On October 24, 2001 The Internet Archive first made its retrospective data available through the Wayback Machine. The name Wayback Machine is a droll reference to a plot device in the animated cartoon series, The Rocky and Bullwinkle Show, in which Mr. Peabody and Sherman routinely used a time machine called the "WABAC machine" (pronounced "Wayback") to witness, participate in, and, more often than not, alter famous events in history.
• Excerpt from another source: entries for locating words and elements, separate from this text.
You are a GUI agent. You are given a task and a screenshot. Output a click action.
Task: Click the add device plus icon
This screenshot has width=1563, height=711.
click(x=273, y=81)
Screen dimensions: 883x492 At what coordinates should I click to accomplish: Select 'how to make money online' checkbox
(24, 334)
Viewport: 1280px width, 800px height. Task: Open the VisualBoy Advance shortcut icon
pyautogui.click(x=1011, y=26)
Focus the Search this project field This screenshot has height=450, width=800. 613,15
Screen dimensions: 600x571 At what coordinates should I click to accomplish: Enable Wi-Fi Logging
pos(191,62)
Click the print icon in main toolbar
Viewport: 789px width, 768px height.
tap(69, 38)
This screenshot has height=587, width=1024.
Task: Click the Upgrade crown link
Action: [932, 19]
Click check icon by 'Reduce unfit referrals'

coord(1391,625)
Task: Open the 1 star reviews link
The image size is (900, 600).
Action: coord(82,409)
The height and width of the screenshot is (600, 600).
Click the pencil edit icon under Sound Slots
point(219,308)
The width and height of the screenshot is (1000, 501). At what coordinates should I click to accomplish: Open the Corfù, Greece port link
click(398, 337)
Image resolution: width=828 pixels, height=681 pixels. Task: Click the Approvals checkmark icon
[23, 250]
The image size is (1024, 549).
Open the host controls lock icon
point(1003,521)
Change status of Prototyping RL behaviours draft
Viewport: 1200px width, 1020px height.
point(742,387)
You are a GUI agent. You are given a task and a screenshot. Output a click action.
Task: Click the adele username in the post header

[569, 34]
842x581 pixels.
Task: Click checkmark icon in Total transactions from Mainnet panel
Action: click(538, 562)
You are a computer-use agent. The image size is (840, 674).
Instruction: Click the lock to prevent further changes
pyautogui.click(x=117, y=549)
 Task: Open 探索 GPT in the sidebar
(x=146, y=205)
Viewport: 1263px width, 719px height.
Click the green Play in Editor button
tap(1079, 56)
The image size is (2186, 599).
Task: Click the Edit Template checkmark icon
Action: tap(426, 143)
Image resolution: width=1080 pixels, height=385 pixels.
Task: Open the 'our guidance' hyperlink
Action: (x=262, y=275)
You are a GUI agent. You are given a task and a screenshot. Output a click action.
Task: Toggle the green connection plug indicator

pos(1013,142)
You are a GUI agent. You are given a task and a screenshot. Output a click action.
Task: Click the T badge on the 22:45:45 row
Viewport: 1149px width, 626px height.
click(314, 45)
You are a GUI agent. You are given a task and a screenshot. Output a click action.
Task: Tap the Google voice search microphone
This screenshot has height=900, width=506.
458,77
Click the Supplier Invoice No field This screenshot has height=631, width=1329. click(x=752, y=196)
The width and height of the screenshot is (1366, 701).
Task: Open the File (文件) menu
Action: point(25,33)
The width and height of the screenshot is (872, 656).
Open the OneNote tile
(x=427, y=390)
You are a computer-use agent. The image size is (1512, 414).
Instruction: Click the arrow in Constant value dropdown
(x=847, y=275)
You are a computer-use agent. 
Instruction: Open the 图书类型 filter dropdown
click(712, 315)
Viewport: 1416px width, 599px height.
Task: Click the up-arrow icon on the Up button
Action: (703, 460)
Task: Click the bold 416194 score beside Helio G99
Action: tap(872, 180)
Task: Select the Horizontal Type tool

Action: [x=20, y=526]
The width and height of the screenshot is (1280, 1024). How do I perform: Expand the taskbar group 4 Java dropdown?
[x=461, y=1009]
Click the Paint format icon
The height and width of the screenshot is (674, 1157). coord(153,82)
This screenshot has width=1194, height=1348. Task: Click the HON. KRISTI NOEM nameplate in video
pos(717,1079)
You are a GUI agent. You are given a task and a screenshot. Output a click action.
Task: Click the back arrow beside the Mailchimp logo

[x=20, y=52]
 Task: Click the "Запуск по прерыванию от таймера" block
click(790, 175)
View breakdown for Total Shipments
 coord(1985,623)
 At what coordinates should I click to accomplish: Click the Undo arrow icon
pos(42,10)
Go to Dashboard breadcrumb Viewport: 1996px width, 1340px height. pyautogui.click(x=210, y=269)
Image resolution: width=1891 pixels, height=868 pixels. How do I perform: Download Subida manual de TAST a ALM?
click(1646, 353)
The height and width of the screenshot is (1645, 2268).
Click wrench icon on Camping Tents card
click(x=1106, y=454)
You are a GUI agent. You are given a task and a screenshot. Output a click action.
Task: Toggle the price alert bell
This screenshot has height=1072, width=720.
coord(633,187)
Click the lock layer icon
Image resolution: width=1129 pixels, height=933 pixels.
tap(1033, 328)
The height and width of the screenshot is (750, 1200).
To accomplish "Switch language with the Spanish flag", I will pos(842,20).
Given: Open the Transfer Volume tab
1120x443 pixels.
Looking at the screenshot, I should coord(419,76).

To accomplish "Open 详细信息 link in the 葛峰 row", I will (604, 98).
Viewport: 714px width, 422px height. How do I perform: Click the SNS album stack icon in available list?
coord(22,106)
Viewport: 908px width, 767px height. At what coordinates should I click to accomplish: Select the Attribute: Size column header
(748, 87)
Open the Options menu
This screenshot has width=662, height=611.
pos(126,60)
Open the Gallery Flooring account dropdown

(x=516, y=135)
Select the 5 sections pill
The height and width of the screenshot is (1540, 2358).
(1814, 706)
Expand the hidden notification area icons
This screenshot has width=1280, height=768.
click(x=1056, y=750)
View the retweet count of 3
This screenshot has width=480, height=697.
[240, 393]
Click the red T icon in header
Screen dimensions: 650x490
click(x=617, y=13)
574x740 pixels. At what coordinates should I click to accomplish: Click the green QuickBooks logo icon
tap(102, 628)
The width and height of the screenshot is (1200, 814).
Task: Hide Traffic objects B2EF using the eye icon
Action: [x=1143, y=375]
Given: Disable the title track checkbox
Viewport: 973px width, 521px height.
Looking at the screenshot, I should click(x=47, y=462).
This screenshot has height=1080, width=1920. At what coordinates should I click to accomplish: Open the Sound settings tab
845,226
"In 1996 Brewster Kahle, with Bruce Gilliat, developed software to crawl and download all publicly accessible World Wide Web pages, the Gopher hierarchy, the Netnews bulletin board system, and downloadable software. The information collected by these "crawlers" does not include all the information available on the Internet, since much of the data is restricted by the publisher or stored in databases that are not accessible. These "crawlers" also respect the robots exclusion standard for websites whose owners opt for them not to appear in search results or be cached. To overcome inconsistencies in partially cached websites, Archive-It.org was developed in 2005 by the Internet Archive as a means of allowing institutions and content creators to voluntarily harvest and preserve collections of digital content, and create digital archives.
"Information was kept on digital tape for five years, with Kahle occasionally allowing researchers and scientists to tap into the clunky database.When the archive reached its five-year anniversary, it was unveiled and opened to the public in a ceremony at the University of California" (Wikipedia article on Wayback Machine, accessed 12-06-2013).